‘Still I Rise’ began as an itinerant art exhibition in Nottingham in October 2018 and has now arrived in Bristol’s Arnolfini Gallery. Its subtitle is quite telling – ‘Feminisms, Gender, Resistance’ – and it comes at a crucial time.
When it was programmed in 2016, Trump, Bolsonaro and Johnson were not yet in power, women’s marches would make literally no headlines, and no one could have ever predicted that the #metoo movement would break the silence on sexism in the entertainment industry.
But in the background, in Brazil, Northern Ireland, Turkey and way beyond, thousands of anonymous women were still fighting for their civil and human rights. Just like thousands of others before them had, for many decades.
I’ve spent hours in this gallery since I started my book on Bristol’s music and street art. And I feel privileged to have been chosen as Arnolfini’s new resident writer.
This exhibition is an empowering sanctuary featuring art, photography and films, describing the different forms that feminism has taken over the years and across continents.
The pieces of work are spread over two floors of the Arnolfini Gallery, the leading centre for contemporary art in the South West of England, on display until mid-December.
Central to the exhibition are Judy Chicago’s early 70s photographs, celebrating the female body surrounded by natural elements. Judy is also the founder of the first feminist art programme in the United States. One of her photographs has become the poster for the exhibition.

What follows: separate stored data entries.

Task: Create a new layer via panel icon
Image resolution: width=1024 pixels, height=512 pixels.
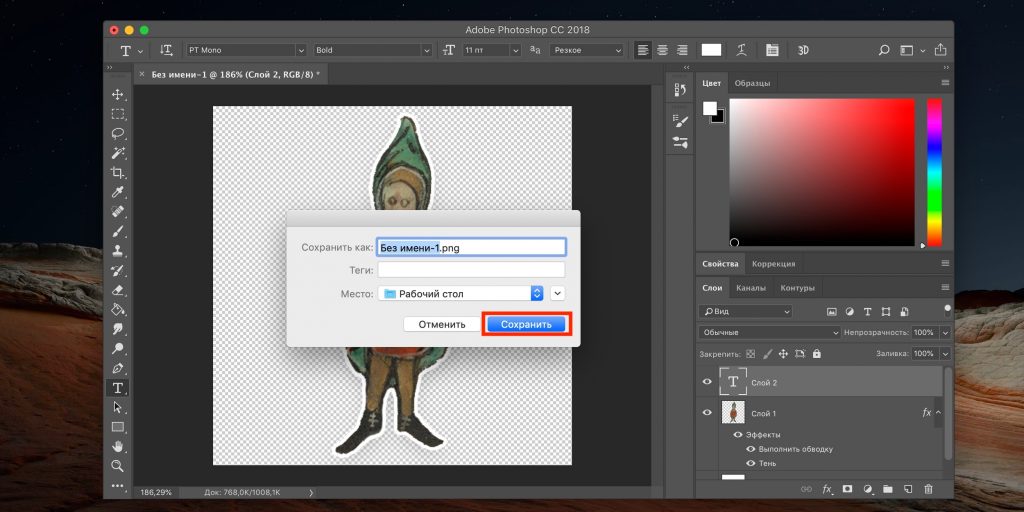Action: tap(908, 489)

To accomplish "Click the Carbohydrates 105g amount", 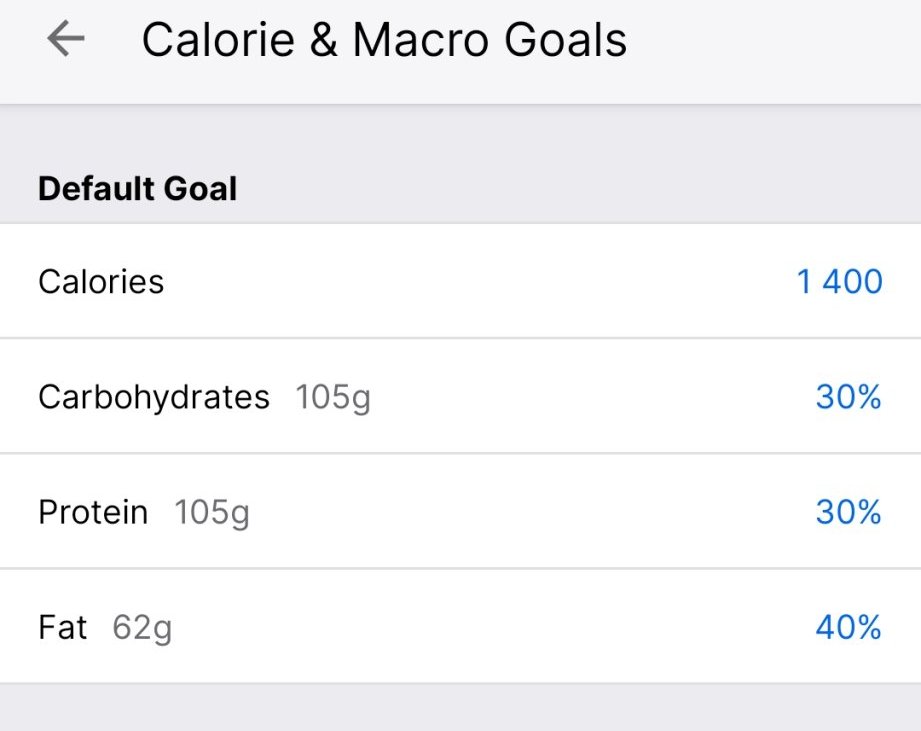I will (333, 397).
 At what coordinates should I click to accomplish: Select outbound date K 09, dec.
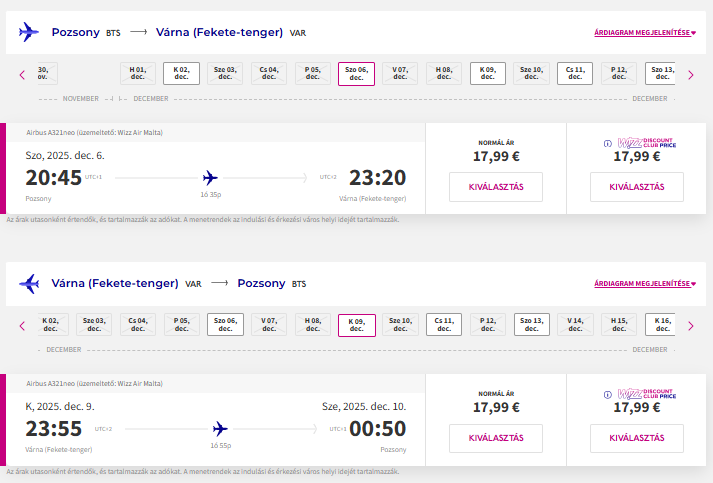point(487,74)
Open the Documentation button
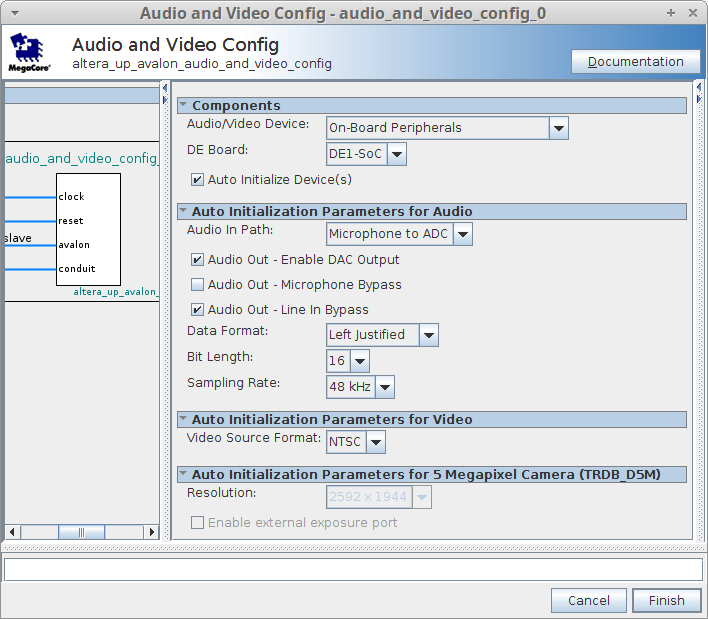 [x=635, y=62]
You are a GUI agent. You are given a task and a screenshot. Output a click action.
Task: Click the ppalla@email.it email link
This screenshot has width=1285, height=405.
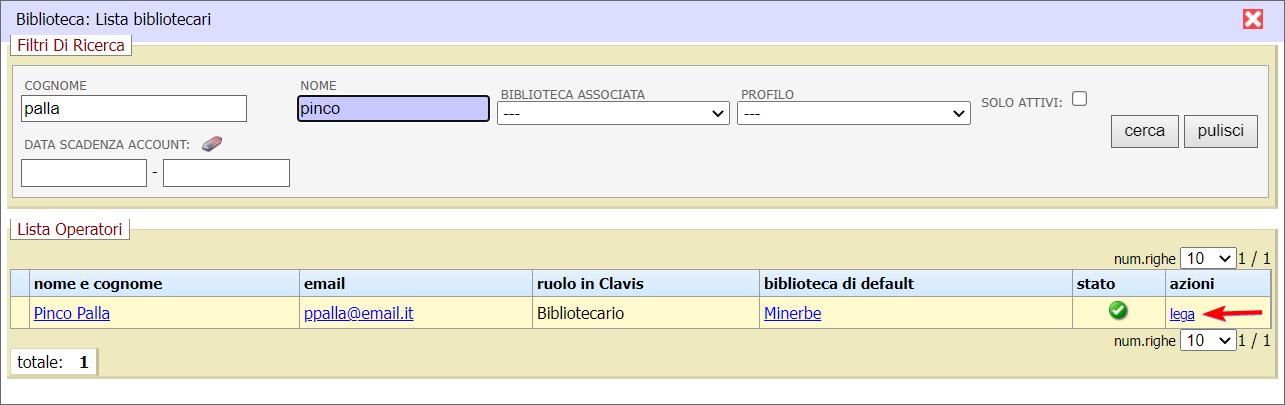358,313
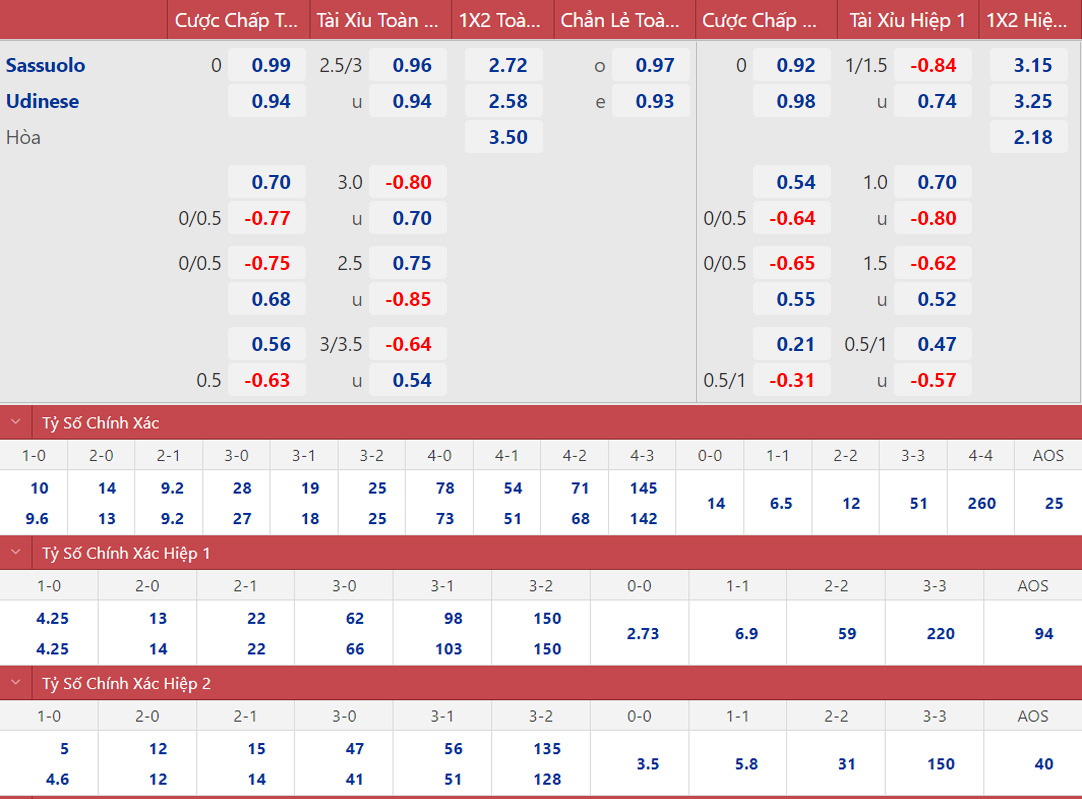1082x799 pixels.
Task: Open the Sassuolo team name
Action: pyautogui.click(x=46, y=65)
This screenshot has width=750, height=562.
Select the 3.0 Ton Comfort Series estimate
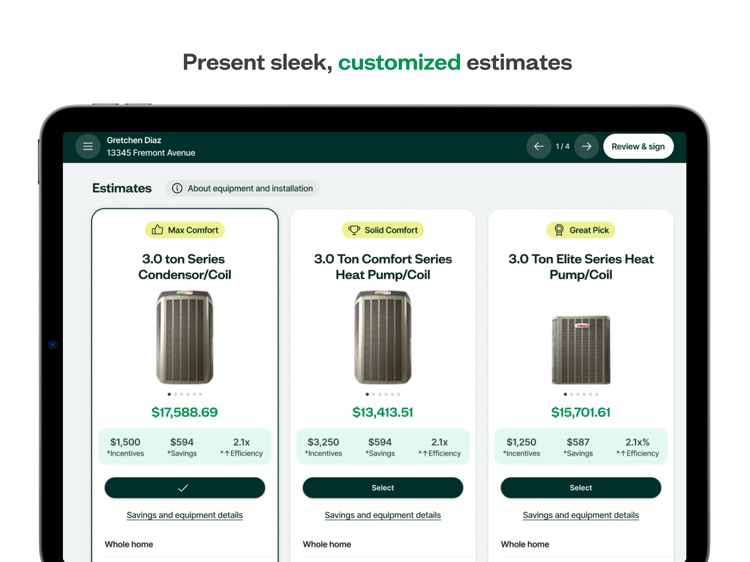(x=382, y=488)
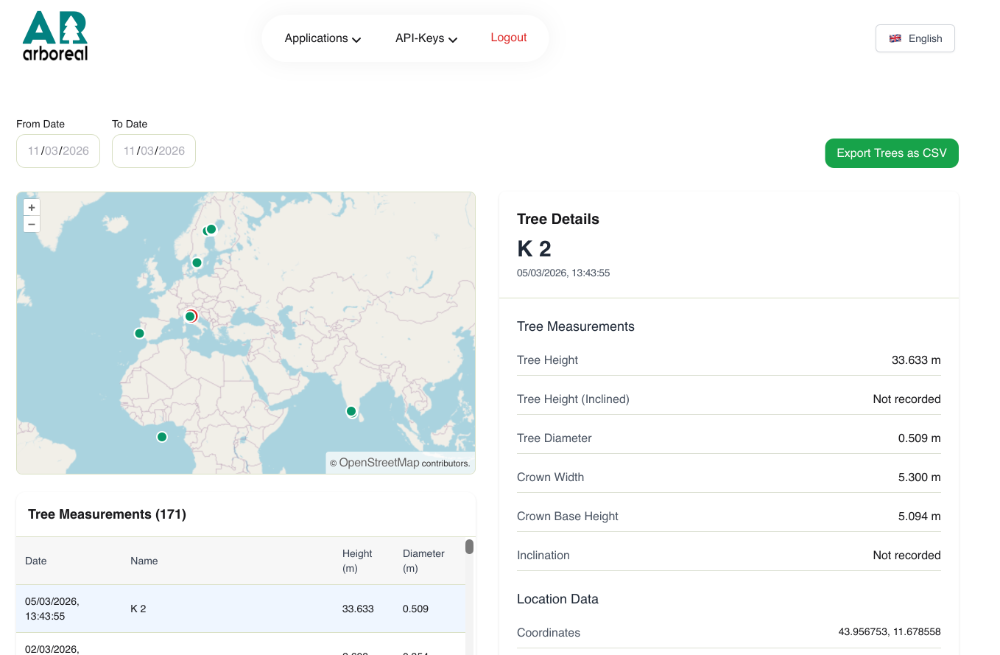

The title, ‘Still I Rise’, is directly inspired by African American activist Maya Angelou’s famous poem, addressing patriarchal oppression and racial discrimination. Two battles we are still fighting, decades after its publication.
The fights for civil rights in the United States, in Botswana or Argentina, are also represented through photography and by ‘Water Ritual’, a film about the black female body, nature and self-empowerment, directed by Barbara McCullough.
A few of my favourite photos are those of Himalayan women protesting to protect their environment by pacifically hugging trees, taken by Indian artist Pamela Singh.
Other artists include Gran Fury, Blondell Cummings, Zoe Leonard, Dyke Action Machine!, Joan Jett Blakk, fierce pussy, Monica Sjöö and many more, from Argentina, Iran and further away.
The bisexual Swedish painter, writer and radical anarcho-eco-feminist Monica Sjöö was an early exponent of the “Goddess movement” and later moved to Bristol in 1950s, where she lived until her passing in 2005. Her painting ‘God Giving Birth’ (1968), which depicts a non-white woman giving birth, was famously censored multiple times before she was reported to the police for blasphemy. Her paintings featured here represent women dancing and iconic female pagan figures.
Gille de Vlieg
Issues of domestic violence, domestic work and marital inequality are also addressed through a series of posters from different decades and countries, mentioning dozens of acts of resistance against the marginalisation of women, and highlighting women’s right to vote, abortion rights and discrimination against lesbian women.
Other strong themes evocated are the defence of homosexuals’ rights and numerous marches for peace and for the protection of the environment, in a world dominated by greed, materialism and lust for power. The exhibition has also evolved to include works reflecting local conversations about the city’s legacy of the Transatlantic Slave Trade, by focusing on black feminist artwork and activism.
It’s an understatement to say how empowering a walk through these rooms is; especially for a woman reporter, in a society where art and media are still heavily dominated by men.
The works of these iconic artists have rarely graced the walls of popular galleries and museums. ‘Still I Rise’ stands as a profound and necessary reminder that that struggle is far from over. Hopefully, in the current climate protests and political upheavals, female voices will be heard.